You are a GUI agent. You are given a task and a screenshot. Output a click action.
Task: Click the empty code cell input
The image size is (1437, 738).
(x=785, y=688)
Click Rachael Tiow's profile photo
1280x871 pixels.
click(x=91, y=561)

........

Action item
All entries are to be printed once more, exactly as given.

Reply to the exercise
You are a GUI agent. You are given a task and a screenshot. Output a click action.
Task: Click the empty code cell input
The image size is (1437, 738).
(x=785, y=688)
Click Rachael Tiow's profile photo
1280x871 pixels.
click(x=91, y=561)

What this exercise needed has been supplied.